WHAT YOU NEED TO DO –
Extract verbatim the lines of the items that begin with the line containing "Given: Open the shopping bag icon" and end with the line containing "will pyautogui.click(x=31, y=116).", including both of those lines.

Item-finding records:
────

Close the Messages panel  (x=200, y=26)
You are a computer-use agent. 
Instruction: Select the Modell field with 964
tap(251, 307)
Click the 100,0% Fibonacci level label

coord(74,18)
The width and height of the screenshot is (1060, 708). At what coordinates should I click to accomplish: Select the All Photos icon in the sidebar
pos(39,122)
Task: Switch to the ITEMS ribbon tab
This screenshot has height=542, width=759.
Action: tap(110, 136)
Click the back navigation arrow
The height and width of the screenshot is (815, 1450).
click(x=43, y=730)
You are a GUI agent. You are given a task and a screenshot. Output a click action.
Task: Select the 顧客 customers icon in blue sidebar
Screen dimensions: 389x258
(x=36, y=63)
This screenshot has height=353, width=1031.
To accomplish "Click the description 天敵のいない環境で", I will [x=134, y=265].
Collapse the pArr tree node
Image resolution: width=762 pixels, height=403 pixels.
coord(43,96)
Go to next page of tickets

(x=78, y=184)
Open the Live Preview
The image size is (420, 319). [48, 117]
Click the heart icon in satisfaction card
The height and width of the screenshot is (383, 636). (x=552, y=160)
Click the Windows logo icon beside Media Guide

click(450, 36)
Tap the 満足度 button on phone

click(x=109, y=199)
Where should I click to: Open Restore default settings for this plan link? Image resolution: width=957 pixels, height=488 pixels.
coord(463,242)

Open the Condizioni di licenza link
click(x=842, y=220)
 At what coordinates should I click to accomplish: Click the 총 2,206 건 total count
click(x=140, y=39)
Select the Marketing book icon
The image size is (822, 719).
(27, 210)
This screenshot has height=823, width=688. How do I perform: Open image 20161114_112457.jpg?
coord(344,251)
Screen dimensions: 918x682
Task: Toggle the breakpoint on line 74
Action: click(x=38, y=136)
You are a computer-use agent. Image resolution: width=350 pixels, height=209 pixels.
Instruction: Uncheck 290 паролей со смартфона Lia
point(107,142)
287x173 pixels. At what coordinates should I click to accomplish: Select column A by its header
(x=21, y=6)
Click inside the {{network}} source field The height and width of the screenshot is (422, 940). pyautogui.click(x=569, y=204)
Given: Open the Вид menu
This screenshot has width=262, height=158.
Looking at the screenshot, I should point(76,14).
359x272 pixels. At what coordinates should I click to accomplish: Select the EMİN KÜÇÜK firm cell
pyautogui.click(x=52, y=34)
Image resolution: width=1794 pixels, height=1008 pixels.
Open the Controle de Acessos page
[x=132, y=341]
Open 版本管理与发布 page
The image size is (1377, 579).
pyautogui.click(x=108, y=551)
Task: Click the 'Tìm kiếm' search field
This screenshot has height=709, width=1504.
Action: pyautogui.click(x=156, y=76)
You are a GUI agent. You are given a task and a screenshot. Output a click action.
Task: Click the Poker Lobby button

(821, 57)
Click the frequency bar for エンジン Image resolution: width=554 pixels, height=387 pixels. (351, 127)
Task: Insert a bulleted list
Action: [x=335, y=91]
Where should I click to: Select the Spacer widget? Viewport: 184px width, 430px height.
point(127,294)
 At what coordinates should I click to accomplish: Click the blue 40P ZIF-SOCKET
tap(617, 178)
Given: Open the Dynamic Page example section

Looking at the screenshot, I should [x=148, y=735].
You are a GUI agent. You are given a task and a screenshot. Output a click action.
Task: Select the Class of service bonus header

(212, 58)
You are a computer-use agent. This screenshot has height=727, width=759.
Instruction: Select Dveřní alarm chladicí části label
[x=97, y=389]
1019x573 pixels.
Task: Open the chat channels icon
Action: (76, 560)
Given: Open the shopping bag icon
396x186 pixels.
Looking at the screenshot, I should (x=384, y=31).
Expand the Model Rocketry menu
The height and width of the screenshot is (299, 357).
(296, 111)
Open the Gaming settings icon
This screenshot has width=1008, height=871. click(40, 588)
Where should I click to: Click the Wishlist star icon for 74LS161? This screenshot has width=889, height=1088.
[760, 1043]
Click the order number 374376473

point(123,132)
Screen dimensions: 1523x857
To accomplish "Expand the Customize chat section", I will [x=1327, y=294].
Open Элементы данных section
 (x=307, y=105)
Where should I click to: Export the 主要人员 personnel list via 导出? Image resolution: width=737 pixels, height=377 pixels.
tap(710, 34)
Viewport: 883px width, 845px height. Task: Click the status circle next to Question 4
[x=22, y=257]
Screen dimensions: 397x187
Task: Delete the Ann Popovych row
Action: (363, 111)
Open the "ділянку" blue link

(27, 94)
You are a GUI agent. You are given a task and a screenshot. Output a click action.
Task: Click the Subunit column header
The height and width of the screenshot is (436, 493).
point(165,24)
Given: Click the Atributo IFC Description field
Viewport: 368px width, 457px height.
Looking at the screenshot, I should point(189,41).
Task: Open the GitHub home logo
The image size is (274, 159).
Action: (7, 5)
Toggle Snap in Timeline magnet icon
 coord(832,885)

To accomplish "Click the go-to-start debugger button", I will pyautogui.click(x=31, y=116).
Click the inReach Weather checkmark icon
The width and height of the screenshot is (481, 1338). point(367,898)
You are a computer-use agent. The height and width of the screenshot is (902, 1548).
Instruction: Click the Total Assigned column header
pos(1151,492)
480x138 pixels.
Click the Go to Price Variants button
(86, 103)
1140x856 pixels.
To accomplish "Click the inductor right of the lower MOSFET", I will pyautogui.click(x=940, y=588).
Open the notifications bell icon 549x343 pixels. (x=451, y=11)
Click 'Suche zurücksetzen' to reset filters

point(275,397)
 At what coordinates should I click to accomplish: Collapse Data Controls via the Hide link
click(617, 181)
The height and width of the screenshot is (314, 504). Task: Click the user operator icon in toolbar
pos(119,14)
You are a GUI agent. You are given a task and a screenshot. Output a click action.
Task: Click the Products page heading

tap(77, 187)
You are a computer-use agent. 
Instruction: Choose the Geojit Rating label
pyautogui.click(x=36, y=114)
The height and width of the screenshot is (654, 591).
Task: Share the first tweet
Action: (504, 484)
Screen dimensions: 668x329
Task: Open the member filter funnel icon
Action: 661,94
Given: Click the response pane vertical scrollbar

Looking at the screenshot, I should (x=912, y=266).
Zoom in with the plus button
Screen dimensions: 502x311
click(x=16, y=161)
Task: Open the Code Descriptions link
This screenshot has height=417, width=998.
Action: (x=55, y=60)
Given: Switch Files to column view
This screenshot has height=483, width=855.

────

RESPONSE TO THIS TASK –
Given: Open the shopping bag icon
396x186 pixels.
Looking at the screenshot, I should (x=384, y=31).
Expand the Model Rocketry menu
The height and width of the screenshot is (299, 357).
(296, 111)
Open the Gaming settings icon
This screenshot has width=1008, height=871. click(40, 588)
Where should I click to: Click the Wishlist star icon for 74LS161? This screenshot has width=889, height=1088.
[760, 1043]
Click the order number 374376473

point(123,132)
Screen dimensions: 1523x857
To accomplish "Expand the Customize chat section", I will [x=1327, y=294].
Open Элементы данных section
 (x=307, y=105)
Where should I click to: Export the 主要人员 personnel list via 导出? Image resolution: width=737 pixels, height=377 pixels.
tap(710, 34)
Viewport: 883px width, 845px height. Task: Click the status circle next to Question 4
[x=22, y=257]
Screen dimensions: 397x187
Task: Delete the Ann Popovych row
Action: (363, 111)
Open the "ділянку" blue link

(27, 94)
You are a GUI agent. You are given a task and a screenshot. Output a click action.
Task: Click the Subunit column header
The height and width of the screenshot is (436, 493).
point(165,24)
Given: Click the Atributo IFC Description field
Viewport: 368px width, 457px height.
Looking at the screenshot, I should point(189,41).
Task: Open the GitHub home logo
The image size is (274, 159).
Action: (7, 5)
Toggle Snap in Timeline magnet icon
 coord(832,885)

To accomplish "Click the go-to-start debugger button", I will pyautogui.click(x=31, y=116).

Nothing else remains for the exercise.